Le città turche tornano a infiammarsi al termine di un fine settimana all’insegna della tranquillità. Che cosa ci si deve aspettare dai prossimi giorni? In molti chiedono le dimissioni di Erdogan, ma in realtà è molto improbabile che il Primo Ministro compia un passo indietro
UN’OPPOSIZIONE ETEROGENEA – Dopo due giorni di sostanziale tregua, ieri in Turchia sono ripresi gli scontri tra manifestanti e polizia. Durante la scorsa settimana, il presidente Gul aveva invitato le parti alla moderazione e alla concordia, ma il premier Erdogan, di fronte al ritorno in piazza di decine di migliaia di dimostranti, ha avvertito che le manifestazioni stiano sfidando la «pazienza del Governo». Allo stato attuale, non è possibile prevedere come si evolverà la vicenda turca, però difficilmente si giungerà alle dimissioni del Primo Ministro. Il fronte dei dimostranti, infatti, è estremamente eterogeneo – troppo per divenire un movimento unitario – poiché comprende appartenenti a gruppi di destra e di sinistra, anarchici, kemalisti, socialisti, islamisti di tendenze varie, persino i tifosi delle più importanti squadre di calcio turche (Galatasaray, Fenerbahce, Besiktas), che per l’occasione hanno posto in disparte le ostilità. Questa dinamica rende ancora più evidente quanto il contrasto alla cementificazione di piazza Taksim sia stata la scintilla e non la causa delle rivolte, oltre a dimostrare che la stessa argomentazione dell’islamizzazione progressiva del Paese da parte dell’AKP, il partito di Governo, sia un tema importante, però non il principale della protesta.
DEMOCRAZIA E AUTORITARISMO – In Turchia c’è sicuramente il rischio di una deriva autoritaria, poiché Erdogan sta interpretando l’ampio consenso elettorale come un mandato a procedere con misure spesso gradite alla sola maggioranza.
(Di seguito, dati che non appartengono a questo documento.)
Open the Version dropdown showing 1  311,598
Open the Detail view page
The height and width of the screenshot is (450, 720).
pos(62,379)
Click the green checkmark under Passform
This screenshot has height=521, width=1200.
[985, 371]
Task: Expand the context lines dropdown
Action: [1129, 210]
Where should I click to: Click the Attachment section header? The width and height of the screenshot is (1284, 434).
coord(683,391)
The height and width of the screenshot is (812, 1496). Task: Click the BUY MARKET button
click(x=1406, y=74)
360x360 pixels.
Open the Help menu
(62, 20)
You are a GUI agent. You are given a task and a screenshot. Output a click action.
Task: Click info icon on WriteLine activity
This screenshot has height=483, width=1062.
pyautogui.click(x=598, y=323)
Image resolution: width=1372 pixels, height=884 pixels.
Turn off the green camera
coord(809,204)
In discussione c’è anche un progetto di riforma costituzionale in senso presidenzialista che il Primo Ministro vorrebbe approvata entro le elezioni del 2014. Nonostante ciò, la Turchia è un Paese sostanzialmente democratico, salvo alcune evidenti lacune (in questo senso sarebbe fondamentale proseguire i negoziati con l’UE). A essere in crisi non è il sistema turco nel suo complesso, bensì il modello attuato in questi anni da Erdogan: pur garantendo uno sviluppo economico notevole, il Primo Ministro ha spesso agito senza tener di conto delle istanze di determinati settori della società o di comunità locali, che si trovavano a dover subire passivamente scelte che l’AKP legittimava sulla base del solo consenso elettorale. Non si tratta quindi di una “Primavera turca”, poiché il contesto è completamente diverso da quello dei Paesi arabi attraversati dalle rivolte, a cominciare dal fatto che il Primo Ministro non sia un despota, bensì abbia una cornice costituzionale delineata, come ha dimostrato l’intervento del Presidente della Repubblica, Gul. Casomai – e qui influisce quella sospensione della Turchia tra Occidente e Oriente – si è di fronte a una sorta di “Occupy Turkey”.
DIMISSIONI DI ERDOGAN? – Nel complesso, poi, è improbabile che Erdogan decida di dimettersi, principalmente per due motivi. Innanzitutto, si tenga presente che quell’ampio successo elettorale che ha permesso all’AKP di governare anche senza confronto con l’opposizione deriva da un processo democratico e non è svanito nel nulla. In secondo luogo, lo sviluppo economico favorito dalle misure di Erdogan hanno giovato a molti in Turchia, ed è difficile che chi ha davvero ottenuto qualche vantaggio (si tratta anche solo di semplici miglioramenti salariali) si schieri con un fronte eterogeneo che contesta il modello turco contemporaneo.